January 16, 2000
The government issued new guidelines Tuesday to help steer U.S. banks away from corrupt foreign officials, following allegations of large-scale international money laundering and lapses in controls at Citibank and the Bank of New York. The voluntary guidelines include procedures banks can use to get information on accounts held by foreign officials engaged in corruption, members of their families and close associates. They also list potentially suspicious transactions that could warrant a closer look. The guidelines are part of the outgoing Clinton administration's strategy to combat money laundering, first announced in September 1999 after revelations that the Bank of New York, one of the nation's largest, had served as a conduit for $7 billion in Russian money -- some of it believed to be from criminal activities.
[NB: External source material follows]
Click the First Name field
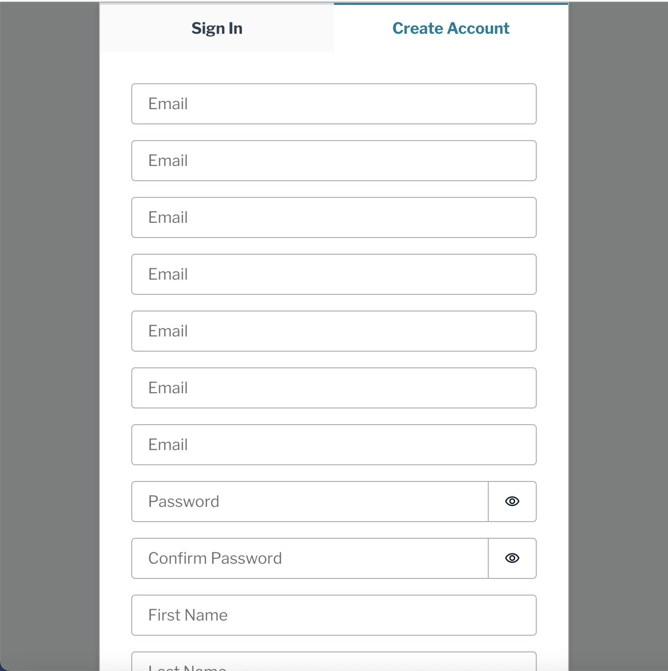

The new guidelines were developed and issued by the Treasury Department, the Federal Reserve, the Federal Deposit Insurance Corp., the State Department and two Treasury agencies, the Office of the Comptroller of the Currency and the Office of Thrift Supervision. ``Foreign official corruption undermines U.S. efforts to promote democratic institutions and economic development around the world,'' Treasury Secretary Lawrence Summers said in a statement. ``This guidance will help keep U.S. financial institutions from providing unintended assistance to corrupt foreign officials seeking to hide their ill-gotten gains.''
Deputy Secretary Stuart Eizenstat told reporters that the guidelines aren't mandatory for banks because they apply to a limited number of wealthy account holders who are not U.S. citizens. Though voluntary, Eizenstat said they are expected to have ``a real impact'' and that federal examiners will closely monitor banks' progress. But John Byrne, senior counsel for the American Bankers Association, said later that the guidelines ``should simply be one of several resources that bankers use'' and not ``an examination standard'' for regulators.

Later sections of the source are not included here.